*** Block opens ***

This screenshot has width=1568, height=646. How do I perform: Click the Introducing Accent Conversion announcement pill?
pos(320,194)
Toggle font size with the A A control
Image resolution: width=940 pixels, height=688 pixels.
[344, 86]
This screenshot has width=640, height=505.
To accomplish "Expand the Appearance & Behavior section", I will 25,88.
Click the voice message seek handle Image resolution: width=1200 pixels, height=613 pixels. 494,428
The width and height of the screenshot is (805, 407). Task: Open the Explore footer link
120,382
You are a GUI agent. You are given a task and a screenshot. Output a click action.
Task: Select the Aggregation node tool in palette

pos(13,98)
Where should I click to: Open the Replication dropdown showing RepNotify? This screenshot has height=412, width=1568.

*** Block closes ***

WHAT THE TASK REQUIRES :: Only the lines from the one with "You are a GUI" through the last line of the records belong in the answer, each copied exactly.

ANSWER FOR THIS EXERCISE ::
You are a GUI agent. You are given a task and a screenshot. Output a click action.
Task: Select the Aggregation node tool in palette

pos(13,98)
Where should I click to: Open the Replication dropdown showing RepNotify? This screenshot has height=412, width=1568.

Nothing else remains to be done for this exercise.